• _Task objective_
Please pull out every line of the material that contains the string "label", treating uppercase and lowercase letters as different.

• _Records for locating words and elements_
++++++++
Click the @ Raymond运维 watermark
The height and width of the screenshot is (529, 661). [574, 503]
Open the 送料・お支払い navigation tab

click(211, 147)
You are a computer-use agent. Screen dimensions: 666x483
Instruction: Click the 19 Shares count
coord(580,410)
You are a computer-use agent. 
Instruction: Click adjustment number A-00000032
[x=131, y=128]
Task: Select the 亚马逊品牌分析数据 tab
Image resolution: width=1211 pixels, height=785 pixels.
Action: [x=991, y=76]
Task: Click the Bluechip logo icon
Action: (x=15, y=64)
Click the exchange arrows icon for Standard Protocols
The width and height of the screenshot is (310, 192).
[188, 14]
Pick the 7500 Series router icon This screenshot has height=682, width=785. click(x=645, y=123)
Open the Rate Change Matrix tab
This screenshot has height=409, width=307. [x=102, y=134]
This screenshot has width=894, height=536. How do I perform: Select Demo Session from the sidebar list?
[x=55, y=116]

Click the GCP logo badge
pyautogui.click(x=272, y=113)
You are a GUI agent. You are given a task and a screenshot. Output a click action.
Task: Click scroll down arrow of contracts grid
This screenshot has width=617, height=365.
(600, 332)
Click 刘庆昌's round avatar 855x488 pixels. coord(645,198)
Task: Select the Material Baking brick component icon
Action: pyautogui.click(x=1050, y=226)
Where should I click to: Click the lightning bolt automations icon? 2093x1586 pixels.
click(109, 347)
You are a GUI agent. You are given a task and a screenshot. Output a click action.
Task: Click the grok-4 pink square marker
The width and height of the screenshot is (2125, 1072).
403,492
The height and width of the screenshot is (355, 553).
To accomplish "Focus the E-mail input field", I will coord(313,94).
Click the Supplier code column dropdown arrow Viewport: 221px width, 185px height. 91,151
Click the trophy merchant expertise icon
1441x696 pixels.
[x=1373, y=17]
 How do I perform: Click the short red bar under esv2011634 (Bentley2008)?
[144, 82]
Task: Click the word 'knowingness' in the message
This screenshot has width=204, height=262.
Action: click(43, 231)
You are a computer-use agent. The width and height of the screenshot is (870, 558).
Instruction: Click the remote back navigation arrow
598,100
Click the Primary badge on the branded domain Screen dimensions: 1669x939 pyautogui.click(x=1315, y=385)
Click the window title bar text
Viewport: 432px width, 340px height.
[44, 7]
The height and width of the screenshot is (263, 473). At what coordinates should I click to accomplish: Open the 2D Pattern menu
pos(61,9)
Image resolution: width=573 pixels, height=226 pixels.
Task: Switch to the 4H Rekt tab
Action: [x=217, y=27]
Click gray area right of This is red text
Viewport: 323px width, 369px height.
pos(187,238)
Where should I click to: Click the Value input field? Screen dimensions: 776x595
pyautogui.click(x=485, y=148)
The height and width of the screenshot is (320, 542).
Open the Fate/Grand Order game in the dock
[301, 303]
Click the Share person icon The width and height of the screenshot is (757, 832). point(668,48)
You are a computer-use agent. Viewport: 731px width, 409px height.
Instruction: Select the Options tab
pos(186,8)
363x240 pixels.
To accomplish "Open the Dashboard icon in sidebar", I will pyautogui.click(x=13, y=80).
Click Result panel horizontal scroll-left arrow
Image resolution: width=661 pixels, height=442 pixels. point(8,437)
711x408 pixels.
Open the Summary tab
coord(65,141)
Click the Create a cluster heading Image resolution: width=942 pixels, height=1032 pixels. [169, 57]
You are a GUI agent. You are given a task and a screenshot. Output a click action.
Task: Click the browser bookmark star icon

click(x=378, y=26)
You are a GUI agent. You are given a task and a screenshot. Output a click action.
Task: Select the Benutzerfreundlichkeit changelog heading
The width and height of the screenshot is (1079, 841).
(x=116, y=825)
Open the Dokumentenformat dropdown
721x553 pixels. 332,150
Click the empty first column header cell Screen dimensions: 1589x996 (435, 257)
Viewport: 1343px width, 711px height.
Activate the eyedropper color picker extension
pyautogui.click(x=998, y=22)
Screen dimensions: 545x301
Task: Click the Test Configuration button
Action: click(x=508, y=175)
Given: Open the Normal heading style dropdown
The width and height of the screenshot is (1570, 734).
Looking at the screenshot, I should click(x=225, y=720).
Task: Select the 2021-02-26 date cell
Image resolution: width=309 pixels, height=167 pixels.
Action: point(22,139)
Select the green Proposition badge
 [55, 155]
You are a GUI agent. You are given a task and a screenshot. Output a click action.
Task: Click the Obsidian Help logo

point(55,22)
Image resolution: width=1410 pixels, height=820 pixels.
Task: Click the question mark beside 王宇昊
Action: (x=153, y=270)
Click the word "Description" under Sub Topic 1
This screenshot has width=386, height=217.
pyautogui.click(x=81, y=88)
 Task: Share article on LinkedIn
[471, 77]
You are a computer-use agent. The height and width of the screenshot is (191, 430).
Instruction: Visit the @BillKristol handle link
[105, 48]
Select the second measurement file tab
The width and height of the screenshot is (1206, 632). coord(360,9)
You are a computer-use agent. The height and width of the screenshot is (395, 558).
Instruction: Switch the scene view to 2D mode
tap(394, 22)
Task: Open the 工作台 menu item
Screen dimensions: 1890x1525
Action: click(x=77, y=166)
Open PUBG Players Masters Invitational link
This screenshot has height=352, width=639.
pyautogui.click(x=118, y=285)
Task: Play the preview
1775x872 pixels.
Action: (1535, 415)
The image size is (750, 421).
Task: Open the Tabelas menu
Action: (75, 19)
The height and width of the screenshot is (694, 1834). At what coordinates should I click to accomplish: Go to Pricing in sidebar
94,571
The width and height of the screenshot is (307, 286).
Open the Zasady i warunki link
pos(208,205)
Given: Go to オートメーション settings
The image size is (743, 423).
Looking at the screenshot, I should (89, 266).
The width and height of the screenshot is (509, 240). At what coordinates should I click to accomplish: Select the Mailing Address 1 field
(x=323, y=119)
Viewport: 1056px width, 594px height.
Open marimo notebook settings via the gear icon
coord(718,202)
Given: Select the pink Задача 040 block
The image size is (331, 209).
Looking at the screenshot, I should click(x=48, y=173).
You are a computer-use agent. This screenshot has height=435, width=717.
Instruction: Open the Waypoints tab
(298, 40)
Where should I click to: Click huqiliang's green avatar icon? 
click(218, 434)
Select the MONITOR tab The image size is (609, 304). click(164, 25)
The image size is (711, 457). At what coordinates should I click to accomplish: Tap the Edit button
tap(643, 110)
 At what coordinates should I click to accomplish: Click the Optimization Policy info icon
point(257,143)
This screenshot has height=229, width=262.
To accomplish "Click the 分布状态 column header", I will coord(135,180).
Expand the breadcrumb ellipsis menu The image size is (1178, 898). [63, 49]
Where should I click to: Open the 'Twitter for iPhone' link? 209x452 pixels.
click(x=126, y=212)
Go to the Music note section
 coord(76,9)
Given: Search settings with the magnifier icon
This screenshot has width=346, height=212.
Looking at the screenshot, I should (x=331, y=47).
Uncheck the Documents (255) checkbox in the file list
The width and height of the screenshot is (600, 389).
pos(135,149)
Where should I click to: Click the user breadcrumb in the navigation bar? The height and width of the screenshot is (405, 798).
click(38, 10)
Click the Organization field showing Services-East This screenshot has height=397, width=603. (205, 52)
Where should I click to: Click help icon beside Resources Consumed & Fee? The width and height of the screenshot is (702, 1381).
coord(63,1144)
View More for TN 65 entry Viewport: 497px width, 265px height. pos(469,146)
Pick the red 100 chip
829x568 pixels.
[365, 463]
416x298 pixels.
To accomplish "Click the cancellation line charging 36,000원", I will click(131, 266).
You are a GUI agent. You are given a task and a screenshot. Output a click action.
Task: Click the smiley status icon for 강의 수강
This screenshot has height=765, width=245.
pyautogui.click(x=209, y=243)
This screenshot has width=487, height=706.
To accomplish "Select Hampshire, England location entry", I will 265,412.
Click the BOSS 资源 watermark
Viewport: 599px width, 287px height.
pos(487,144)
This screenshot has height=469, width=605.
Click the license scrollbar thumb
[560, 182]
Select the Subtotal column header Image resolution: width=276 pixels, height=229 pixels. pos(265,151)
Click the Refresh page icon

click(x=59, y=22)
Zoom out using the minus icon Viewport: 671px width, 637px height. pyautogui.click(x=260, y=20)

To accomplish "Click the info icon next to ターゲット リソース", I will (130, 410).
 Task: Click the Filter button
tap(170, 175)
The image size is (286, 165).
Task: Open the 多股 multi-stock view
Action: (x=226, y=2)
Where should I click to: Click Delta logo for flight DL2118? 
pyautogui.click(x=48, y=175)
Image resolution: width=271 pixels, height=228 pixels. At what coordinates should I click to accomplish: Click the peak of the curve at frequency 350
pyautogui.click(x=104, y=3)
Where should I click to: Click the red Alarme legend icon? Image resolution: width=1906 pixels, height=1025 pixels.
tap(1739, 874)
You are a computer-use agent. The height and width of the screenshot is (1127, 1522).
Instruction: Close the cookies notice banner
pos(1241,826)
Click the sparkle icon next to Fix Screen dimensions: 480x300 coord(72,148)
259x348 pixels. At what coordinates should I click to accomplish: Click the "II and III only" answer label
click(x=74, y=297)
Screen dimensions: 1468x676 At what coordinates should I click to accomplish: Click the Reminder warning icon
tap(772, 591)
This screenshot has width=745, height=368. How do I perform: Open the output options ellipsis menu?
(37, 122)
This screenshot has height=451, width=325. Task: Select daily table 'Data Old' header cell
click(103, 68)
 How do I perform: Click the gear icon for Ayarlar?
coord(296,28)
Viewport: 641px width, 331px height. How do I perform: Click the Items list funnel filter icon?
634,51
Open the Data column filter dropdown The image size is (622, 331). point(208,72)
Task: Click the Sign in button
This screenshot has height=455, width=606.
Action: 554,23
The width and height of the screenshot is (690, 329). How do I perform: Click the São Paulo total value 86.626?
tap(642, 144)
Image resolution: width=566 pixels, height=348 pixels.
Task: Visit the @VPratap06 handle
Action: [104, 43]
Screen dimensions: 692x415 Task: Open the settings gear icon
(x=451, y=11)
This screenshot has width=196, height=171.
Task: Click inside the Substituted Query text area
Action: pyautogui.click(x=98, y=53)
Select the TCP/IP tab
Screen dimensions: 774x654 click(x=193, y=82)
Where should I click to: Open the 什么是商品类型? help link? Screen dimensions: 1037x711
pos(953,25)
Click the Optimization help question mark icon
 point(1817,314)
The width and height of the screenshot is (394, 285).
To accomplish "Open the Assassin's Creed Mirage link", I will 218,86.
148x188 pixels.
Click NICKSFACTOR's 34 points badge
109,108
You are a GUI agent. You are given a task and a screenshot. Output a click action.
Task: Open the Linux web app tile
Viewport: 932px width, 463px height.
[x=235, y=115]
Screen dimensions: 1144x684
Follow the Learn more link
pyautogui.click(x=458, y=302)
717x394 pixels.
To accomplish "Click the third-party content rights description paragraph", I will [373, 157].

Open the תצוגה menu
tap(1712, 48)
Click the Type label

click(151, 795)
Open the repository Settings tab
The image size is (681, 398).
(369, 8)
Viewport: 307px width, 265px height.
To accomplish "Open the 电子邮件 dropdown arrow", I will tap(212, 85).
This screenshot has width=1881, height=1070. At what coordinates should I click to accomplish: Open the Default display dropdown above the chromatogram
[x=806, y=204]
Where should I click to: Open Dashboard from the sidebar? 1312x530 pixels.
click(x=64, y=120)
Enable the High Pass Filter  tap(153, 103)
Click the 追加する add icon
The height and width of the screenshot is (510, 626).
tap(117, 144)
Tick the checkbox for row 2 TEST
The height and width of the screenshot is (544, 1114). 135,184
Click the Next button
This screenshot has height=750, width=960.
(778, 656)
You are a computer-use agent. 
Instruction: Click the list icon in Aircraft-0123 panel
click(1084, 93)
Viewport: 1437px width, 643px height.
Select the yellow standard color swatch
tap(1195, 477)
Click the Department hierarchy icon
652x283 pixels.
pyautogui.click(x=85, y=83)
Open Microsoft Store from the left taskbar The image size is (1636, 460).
++++++++
• _Reply_
259x348 pixels. At what coordinates should I click to accomplish: Click the "II and III only" answer label
Click the Type label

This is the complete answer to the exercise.